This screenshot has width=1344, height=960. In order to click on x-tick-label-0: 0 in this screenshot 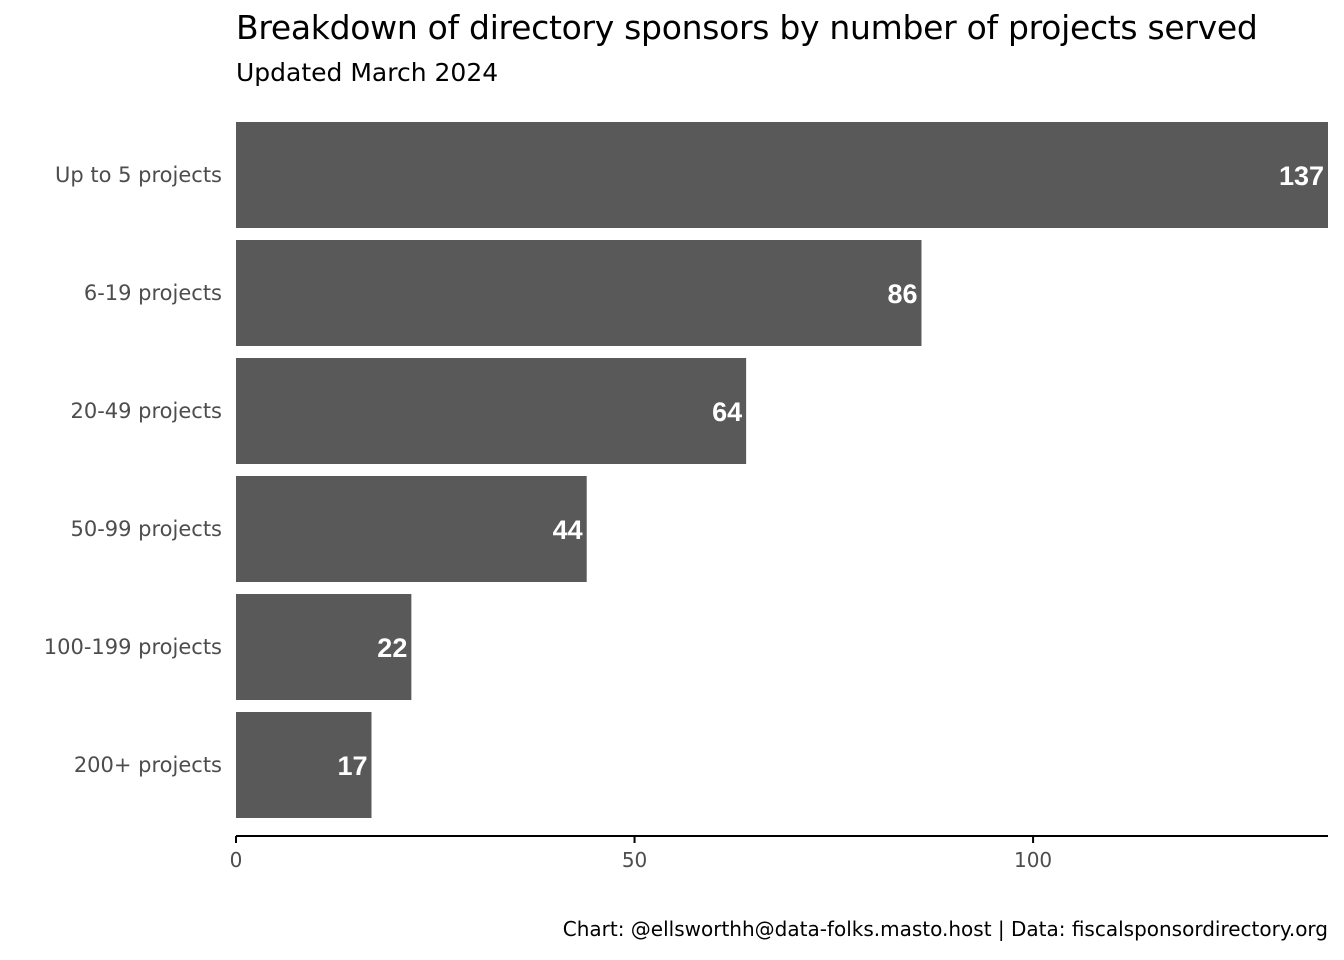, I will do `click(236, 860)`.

┄┄┄┄┄┄

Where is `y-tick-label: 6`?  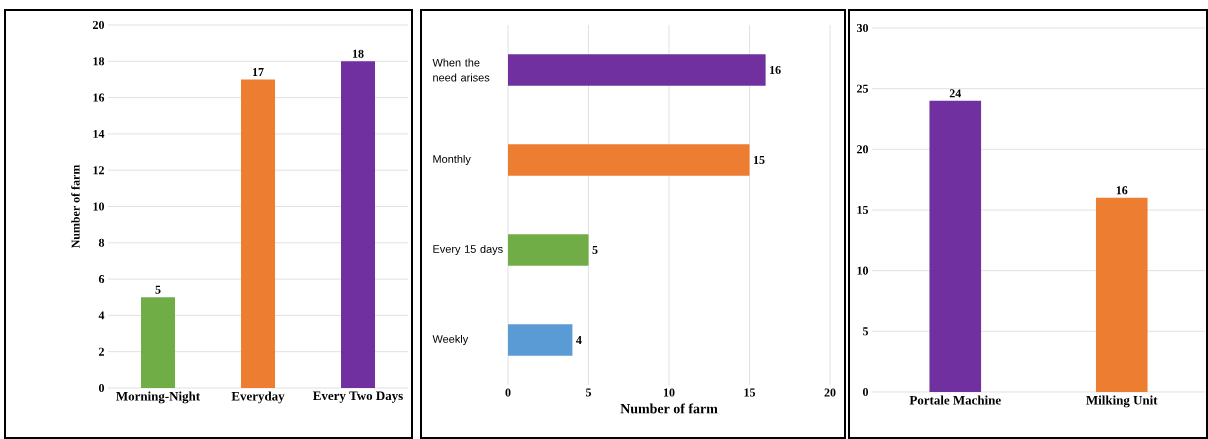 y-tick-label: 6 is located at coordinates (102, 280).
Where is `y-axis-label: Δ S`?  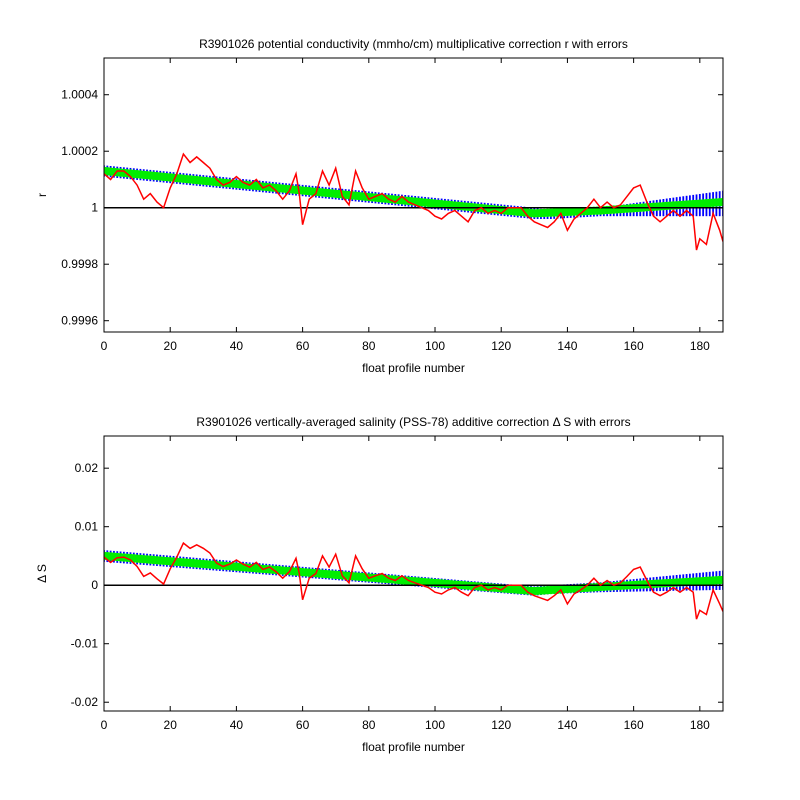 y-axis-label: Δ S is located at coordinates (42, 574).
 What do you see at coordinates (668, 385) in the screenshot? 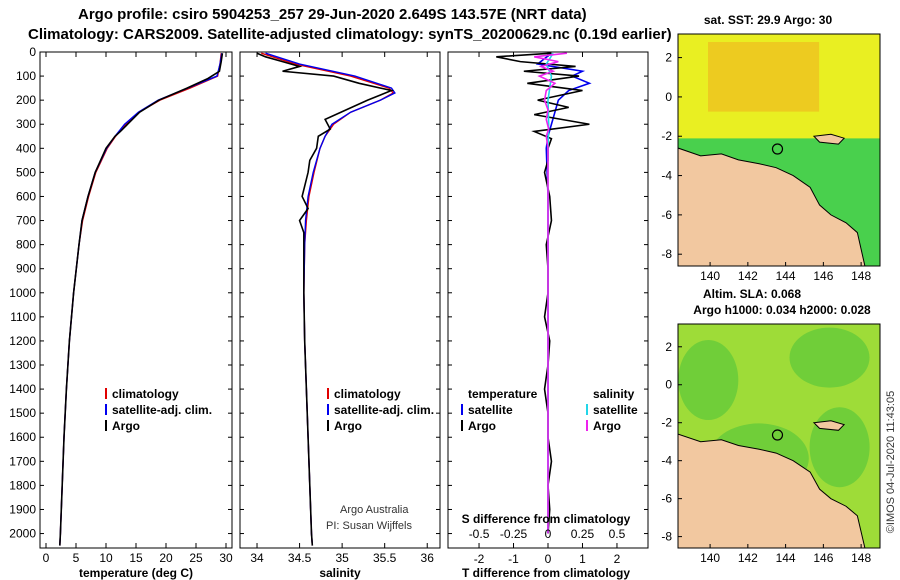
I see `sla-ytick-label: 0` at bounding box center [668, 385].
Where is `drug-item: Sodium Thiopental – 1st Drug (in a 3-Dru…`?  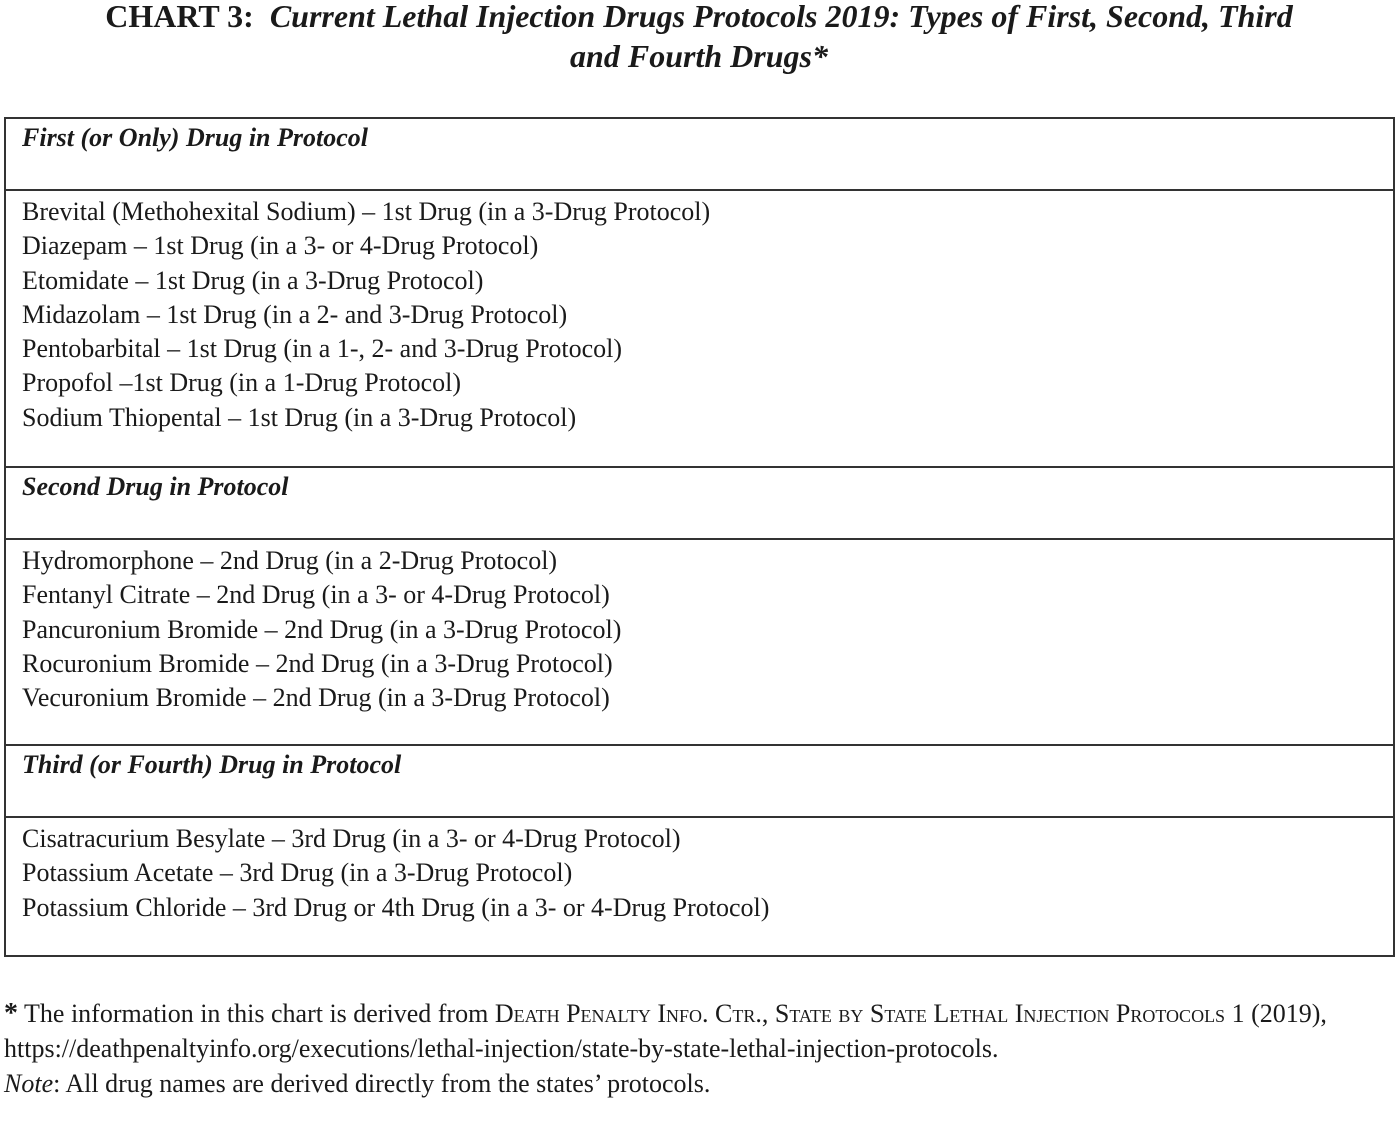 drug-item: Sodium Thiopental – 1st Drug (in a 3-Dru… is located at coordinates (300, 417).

┄┄┄┄┄┄

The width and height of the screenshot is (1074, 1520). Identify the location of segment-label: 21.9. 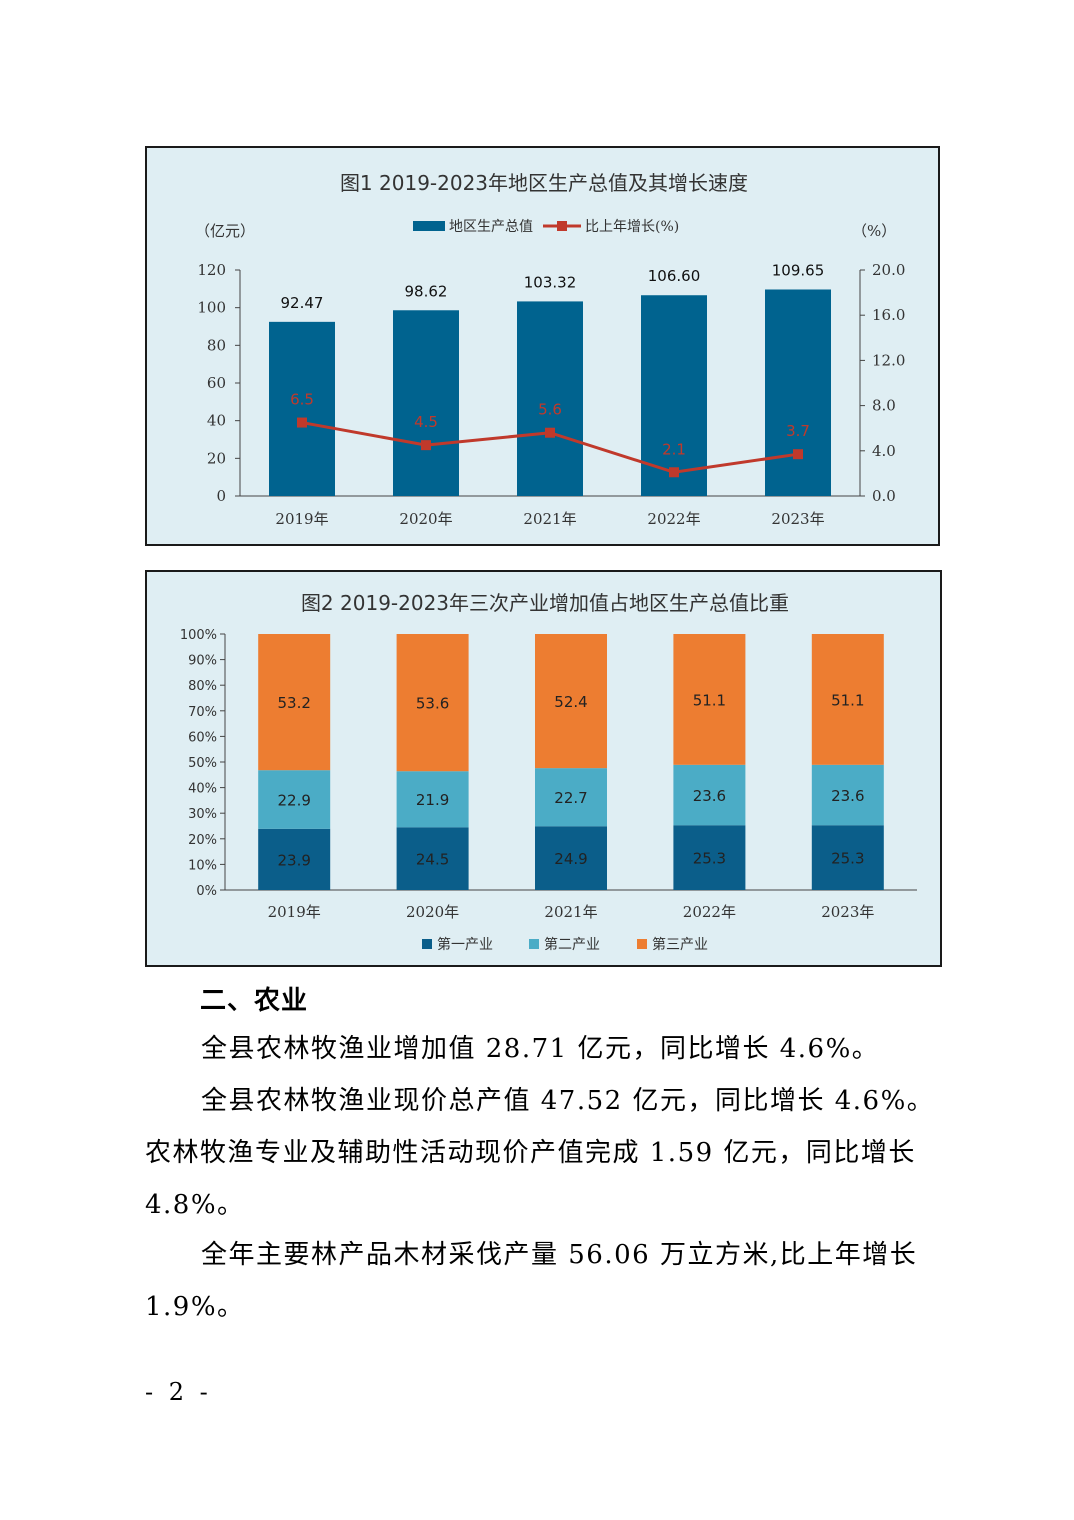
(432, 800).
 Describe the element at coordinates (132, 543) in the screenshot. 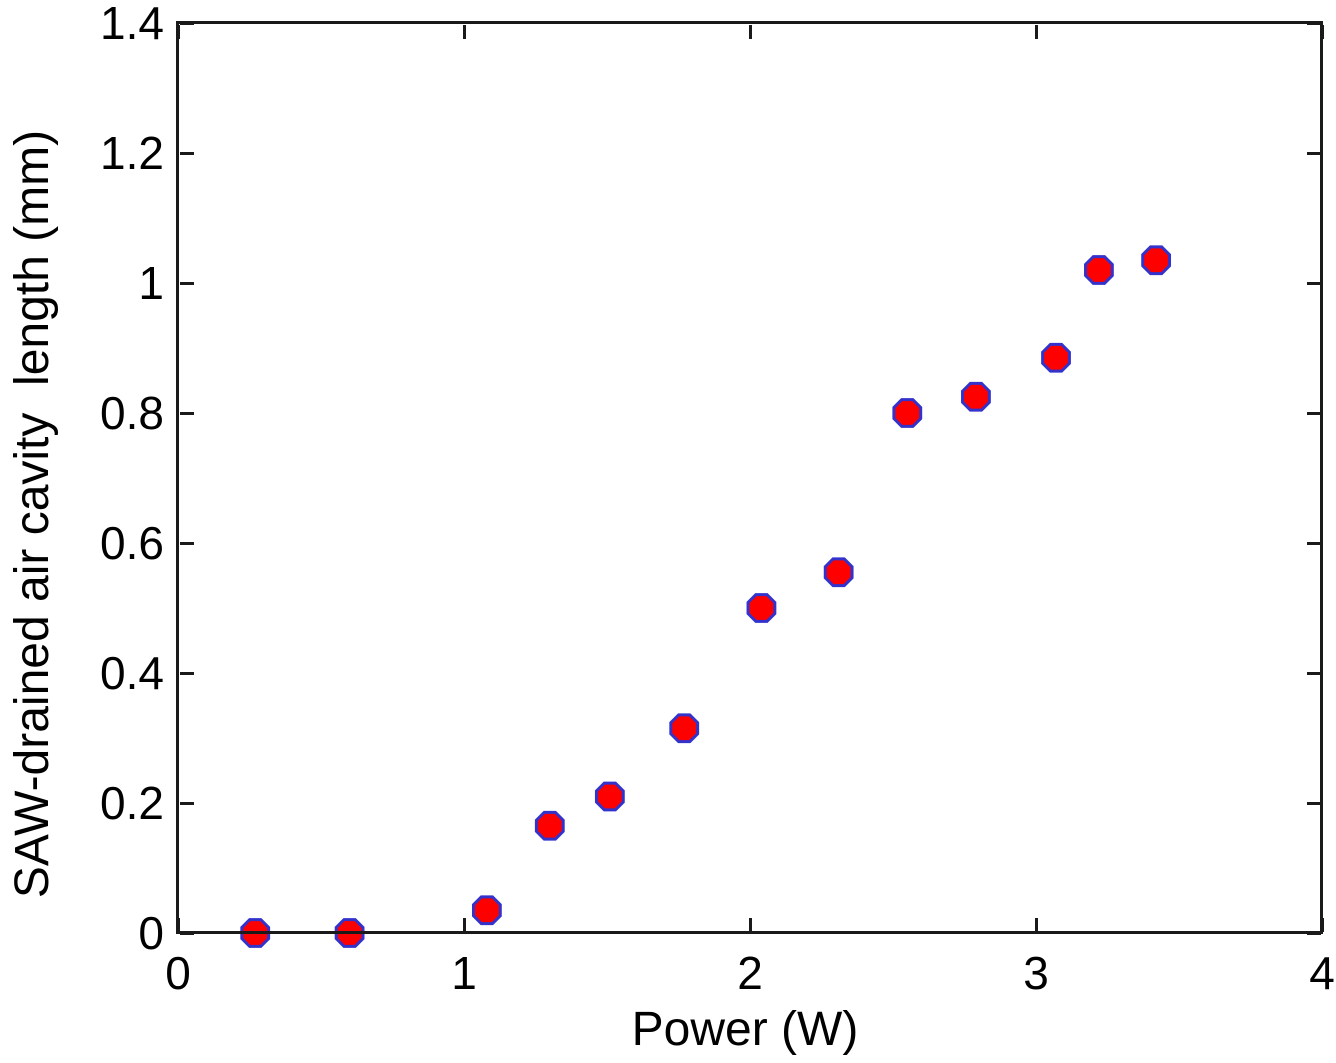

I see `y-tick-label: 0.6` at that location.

┄┄┄┄┄┄

* [Work order]:
Repeat the rows from the line containing "The width and" through the line containing "at that location.", keeping every line unchanged and leaving the pictures out.

* [Written response]:
The width and height of the screenshot is (1074, 1520). Identify the location of segment-label: 21.9. 
(432, 800).
 Describe the element at coordinates (132, 543) in the screenshot. 

I see `y-tick-label: 0.6` at that location.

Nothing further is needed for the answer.